---------- SOURCE ----------

May 30, 2009 7:13 PM | Reply | Permalink
I do sound a little fatalistic, don't I?
I was not a fan of NAFTA...I thought at the time that good jobs were going to be leaving, never to be seen again. Since then I have wondered what the hell Americans are going to do for jobs, and I continue to wonder about that.
After I wrote my comment I went over and read the original Reich post and saw a comment that offered a glimmer of hope...unionizing the rest of the world so that there is no benefit to the jobs being sent overseas.
Additionally, as I continue to mull the situation over, peak oil may have a bit of a silver lining in that the more expensive transporting all this crap from overseas becomes, the more likely it will be that we begin making our own again.
I'm a bit bummed by the California vote, and it's putting me in blue funk, which has bled over into my comment. I hope you guys are right...but what's the game plan?

---------- DATA SECTION ----------

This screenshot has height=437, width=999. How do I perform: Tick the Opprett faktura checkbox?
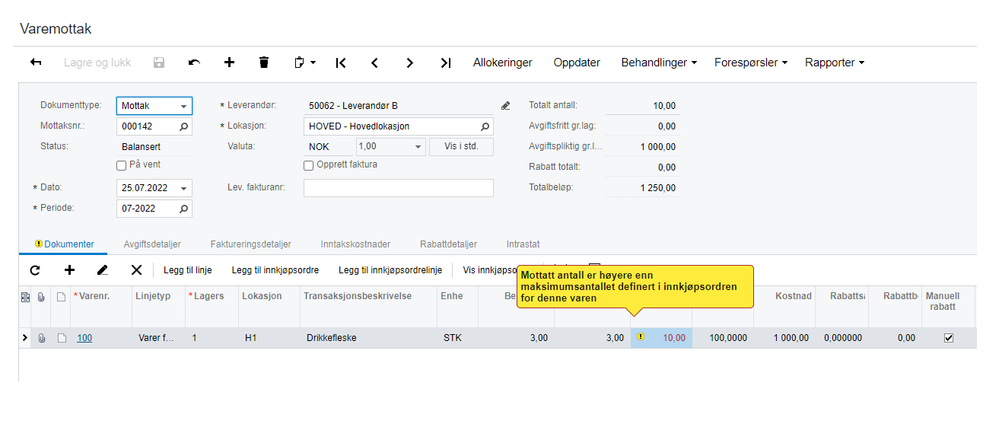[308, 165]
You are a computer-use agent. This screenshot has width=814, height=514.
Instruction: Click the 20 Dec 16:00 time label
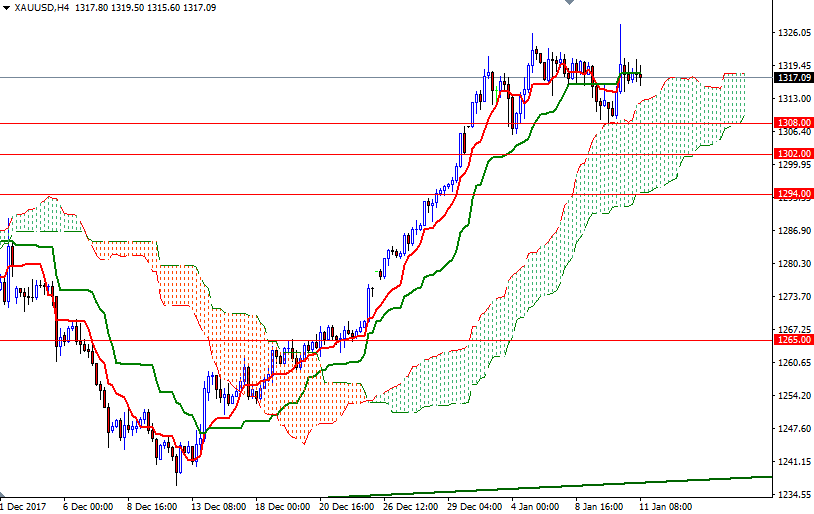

----------

- **TASK TO CARRY OUT**
In the blog comment about NAFTA and jobs, what idea did the writer find in another comment that offered a glimmer of hope?

- **FULL ANSWER**
Unionizing the rest of the world so that there is no benefit to sending jobs overseas.